Les sculptures de Farida Le Suavé respirent. Leur couleur peau au toucher satiné déclenche inévitablement des associations au corps, à l’organique et parfois au pot – le corps comme contenant avec ses orifices. Des strates de chair – de terre – se superposent depuis leur base comme l’embryon se démultiplie à partir de son quasi-rien. Les formes ainsi créées sont généreuses, tendues, ridées – portées par un souffle ou au contraires essoufflées, sur le point de ne plus tenir… Ces oeuvres mettent en avant la chair comme territoire de l’être, comme identité malgré nous. Elles sont humaines en ce qu’elles incarnent la contradiction, de la caresse à la destruction, de la chair – terrain de jeu et de réconfort – à la chair abandonnée, désespérée de n’être plus que chair. En quête d’autres chairs (Enlacé, 2019) ou véhicule déclencheur de liens impénétrables entre micro- et macrocosme (Coup de foudre, 2019) la chair des œuvres de Farida Le Suavé exprime aussi avec force le registre si complexe du désir, comme dans Deux pots (2005) – paraphrase de Daphné et Apollon du Bernin. Fragments, bribes, recoins…

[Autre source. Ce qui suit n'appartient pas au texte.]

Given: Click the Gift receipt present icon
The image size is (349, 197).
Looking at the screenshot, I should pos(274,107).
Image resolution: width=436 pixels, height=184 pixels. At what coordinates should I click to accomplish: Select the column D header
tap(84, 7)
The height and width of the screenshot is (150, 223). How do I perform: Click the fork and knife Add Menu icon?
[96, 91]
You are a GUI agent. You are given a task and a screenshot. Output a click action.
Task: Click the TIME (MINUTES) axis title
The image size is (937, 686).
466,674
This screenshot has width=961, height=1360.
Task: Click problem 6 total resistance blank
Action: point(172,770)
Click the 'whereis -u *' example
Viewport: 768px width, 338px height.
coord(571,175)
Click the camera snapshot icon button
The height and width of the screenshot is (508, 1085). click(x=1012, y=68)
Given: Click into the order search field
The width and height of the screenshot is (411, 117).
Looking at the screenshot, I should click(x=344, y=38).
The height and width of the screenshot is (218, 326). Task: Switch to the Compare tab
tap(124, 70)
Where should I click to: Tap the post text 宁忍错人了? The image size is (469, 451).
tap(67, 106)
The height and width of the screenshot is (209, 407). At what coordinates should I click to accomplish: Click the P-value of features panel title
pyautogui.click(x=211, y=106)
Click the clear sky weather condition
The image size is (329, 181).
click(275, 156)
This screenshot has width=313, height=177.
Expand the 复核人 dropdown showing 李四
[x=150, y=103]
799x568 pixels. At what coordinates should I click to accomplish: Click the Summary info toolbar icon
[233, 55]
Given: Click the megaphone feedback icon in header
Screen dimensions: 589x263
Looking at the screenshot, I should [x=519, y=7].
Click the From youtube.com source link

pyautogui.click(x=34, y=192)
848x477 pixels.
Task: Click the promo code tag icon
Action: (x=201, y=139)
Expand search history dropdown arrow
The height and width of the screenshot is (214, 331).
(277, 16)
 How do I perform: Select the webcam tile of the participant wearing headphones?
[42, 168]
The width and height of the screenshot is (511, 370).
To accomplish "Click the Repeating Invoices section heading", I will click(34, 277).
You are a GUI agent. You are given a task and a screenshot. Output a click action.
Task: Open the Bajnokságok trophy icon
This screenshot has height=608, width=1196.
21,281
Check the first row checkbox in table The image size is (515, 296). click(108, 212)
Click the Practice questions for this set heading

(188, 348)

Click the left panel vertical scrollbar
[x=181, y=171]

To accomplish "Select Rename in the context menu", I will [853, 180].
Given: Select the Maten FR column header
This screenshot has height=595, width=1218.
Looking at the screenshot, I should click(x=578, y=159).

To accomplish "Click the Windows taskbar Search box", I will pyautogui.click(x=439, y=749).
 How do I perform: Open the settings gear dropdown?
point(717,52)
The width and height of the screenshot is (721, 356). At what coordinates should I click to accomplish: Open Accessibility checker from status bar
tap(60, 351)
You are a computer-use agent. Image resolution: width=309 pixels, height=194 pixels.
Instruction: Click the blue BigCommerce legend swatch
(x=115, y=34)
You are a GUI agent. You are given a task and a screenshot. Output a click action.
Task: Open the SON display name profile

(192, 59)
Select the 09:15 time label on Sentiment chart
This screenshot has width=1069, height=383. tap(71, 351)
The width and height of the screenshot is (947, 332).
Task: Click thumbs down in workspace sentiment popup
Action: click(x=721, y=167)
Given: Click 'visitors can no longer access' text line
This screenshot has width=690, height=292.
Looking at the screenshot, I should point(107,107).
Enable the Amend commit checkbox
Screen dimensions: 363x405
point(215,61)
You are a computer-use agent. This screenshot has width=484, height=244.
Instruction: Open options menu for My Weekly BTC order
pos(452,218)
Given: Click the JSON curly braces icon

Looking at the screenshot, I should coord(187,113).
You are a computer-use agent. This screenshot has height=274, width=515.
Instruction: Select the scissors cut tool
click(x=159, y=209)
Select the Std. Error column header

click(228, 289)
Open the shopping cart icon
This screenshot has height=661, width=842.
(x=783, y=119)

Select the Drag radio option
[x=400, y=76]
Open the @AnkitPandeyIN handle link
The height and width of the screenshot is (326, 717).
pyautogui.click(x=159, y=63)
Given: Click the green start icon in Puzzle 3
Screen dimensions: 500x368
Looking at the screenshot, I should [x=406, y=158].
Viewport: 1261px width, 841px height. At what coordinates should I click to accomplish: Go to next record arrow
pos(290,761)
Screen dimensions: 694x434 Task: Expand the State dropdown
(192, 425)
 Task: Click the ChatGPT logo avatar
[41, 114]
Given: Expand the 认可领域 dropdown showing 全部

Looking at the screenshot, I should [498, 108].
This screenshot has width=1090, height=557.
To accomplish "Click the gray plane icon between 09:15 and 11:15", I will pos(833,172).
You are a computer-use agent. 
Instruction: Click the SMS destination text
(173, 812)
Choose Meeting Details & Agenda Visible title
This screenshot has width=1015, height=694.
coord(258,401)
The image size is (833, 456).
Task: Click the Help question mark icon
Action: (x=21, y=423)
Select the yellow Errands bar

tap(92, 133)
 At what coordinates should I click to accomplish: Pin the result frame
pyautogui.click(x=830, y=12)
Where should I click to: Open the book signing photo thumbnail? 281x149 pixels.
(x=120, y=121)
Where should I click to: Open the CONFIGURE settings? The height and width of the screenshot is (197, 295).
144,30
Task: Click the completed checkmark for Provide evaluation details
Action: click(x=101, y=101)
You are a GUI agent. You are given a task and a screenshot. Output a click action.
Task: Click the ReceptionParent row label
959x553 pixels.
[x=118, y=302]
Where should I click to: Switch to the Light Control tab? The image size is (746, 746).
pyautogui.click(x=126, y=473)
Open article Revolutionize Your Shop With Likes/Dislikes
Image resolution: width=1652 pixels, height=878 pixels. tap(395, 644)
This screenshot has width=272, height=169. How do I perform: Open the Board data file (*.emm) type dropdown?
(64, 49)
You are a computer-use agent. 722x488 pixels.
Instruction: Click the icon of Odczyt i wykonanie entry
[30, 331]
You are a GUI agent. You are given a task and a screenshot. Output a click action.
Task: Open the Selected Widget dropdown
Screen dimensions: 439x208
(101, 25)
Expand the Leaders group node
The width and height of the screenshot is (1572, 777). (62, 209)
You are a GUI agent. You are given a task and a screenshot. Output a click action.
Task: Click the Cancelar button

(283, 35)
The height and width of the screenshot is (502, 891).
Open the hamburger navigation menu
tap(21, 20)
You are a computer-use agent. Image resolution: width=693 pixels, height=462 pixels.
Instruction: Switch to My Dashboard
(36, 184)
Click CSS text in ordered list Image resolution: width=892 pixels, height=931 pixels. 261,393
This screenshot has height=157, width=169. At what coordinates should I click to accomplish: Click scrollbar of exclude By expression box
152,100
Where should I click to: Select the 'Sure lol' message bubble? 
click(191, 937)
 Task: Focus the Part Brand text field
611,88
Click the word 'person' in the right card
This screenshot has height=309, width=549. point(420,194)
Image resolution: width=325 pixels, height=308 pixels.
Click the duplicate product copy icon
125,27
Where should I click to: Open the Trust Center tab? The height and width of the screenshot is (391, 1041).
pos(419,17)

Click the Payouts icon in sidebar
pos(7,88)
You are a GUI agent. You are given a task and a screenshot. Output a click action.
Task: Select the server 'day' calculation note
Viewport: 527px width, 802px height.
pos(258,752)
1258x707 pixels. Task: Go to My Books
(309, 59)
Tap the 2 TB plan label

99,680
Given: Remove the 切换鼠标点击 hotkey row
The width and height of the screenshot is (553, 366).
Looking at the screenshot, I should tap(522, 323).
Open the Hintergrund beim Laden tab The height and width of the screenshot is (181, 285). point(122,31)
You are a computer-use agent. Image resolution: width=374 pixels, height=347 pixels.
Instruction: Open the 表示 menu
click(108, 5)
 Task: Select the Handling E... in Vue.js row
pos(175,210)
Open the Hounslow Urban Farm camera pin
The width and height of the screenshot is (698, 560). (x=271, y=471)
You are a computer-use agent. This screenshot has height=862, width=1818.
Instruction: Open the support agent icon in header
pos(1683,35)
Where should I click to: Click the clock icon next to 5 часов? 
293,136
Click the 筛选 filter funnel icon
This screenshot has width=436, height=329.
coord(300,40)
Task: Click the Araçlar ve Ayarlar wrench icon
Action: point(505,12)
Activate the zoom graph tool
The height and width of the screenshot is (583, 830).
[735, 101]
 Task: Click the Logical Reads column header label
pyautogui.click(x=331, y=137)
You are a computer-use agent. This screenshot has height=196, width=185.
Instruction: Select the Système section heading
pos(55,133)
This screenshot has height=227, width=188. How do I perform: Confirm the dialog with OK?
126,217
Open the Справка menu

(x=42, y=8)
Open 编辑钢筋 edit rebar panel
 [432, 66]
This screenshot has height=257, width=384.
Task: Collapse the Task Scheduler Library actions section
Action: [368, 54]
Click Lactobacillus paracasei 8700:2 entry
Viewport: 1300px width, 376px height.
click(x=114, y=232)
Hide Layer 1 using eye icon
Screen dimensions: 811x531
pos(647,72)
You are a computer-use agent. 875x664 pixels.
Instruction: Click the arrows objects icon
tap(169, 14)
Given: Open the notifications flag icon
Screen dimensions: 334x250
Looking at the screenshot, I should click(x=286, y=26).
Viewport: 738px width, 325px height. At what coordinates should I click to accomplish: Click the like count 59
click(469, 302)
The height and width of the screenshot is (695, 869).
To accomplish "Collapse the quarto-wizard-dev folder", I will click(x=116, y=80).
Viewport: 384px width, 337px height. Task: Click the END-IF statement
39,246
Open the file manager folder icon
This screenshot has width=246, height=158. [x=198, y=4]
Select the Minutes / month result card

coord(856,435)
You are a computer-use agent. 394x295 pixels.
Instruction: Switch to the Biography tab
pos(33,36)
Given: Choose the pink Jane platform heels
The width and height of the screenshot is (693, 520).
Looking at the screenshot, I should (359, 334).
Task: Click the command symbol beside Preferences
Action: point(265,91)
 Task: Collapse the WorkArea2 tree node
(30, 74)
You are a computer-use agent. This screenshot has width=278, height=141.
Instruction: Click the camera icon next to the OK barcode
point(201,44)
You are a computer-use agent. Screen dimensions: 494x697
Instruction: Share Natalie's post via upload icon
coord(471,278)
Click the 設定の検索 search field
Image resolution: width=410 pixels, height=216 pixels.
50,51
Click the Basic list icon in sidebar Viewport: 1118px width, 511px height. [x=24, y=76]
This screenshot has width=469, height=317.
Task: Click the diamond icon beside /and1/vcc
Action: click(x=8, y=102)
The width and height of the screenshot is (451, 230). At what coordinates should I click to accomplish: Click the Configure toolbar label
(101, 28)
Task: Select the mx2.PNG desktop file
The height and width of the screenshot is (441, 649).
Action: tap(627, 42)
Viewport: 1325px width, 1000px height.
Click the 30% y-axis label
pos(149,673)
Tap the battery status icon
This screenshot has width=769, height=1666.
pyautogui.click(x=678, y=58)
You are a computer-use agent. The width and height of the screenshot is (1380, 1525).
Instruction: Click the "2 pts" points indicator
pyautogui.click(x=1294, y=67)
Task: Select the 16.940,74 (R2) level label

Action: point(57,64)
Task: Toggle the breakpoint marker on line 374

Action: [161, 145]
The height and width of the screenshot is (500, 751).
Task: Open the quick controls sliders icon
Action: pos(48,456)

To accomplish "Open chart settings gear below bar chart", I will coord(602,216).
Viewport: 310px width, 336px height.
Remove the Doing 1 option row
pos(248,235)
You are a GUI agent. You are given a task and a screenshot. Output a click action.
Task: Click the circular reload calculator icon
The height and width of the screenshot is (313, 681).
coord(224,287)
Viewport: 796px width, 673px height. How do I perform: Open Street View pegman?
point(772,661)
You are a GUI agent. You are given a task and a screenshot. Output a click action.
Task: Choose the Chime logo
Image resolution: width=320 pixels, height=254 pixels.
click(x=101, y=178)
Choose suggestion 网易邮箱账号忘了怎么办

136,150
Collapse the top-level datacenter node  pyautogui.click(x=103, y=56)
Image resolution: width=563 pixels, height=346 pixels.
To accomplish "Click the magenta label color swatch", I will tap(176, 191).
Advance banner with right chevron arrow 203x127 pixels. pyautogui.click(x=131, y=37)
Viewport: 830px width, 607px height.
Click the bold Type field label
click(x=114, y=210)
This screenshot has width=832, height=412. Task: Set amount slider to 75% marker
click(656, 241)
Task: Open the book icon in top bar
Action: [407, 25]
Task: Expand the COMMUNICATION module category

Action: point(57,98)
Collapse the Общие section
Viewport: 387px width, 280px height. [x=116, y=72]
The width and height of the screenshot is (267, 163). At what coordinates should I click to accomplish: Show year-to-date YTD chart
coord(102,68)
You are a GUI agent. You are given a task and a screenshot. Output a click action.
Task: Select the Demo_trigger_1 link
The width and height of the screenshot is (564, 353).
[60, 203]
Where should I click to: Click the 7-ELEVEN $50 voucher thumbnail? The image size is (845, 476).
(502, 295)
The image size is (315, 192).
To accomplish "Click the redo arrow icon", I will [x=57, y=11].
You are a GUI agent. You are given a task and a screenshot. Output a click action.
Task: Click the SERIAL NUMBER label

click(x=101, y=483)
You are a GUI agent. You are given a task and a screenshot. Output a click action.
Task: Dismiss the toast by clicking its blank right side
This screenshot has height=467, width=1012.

Jeremy Stigter a plié, déplié et survolé le corps féminin. En observateur quelque peu taquin, il déjoue l’attente, la tentation de se livrer à ce qui serait si évident devant un corps qui respire la sensualité. Il est allé en explorateur, pour offrir des visions à la lisière de l’abstraction où la lumière est sujet, autant que l’anatomie. Il y a la forme, la chair vive qui éclaire, reflète et se fait un instant sa place dans l’anonymat de l’obscurité. Cet ensemble de tirages argentiques au titre prosaïque Quelques nus, oblige à regarder pour mieux voir ou mieux se perdre. La série Cafouillages, quant à elle, est frontale, directe. Le photographe s’est glissé avec un éclairage banal devant le corps d’un homme nu identique au sien : poses, jeux, théâtralité et détente. Un homme regarde un homme, joue avec, à moins que ce ne soit l’inverse… L’objectif saisit des surfaces de tout près ; il se focalise sur un fragment – une hanche, encore une hanche – ou invite un visage en superposition. Trash, raffinement, découverte, confirmation. Peut-on se regarder tout en chair ?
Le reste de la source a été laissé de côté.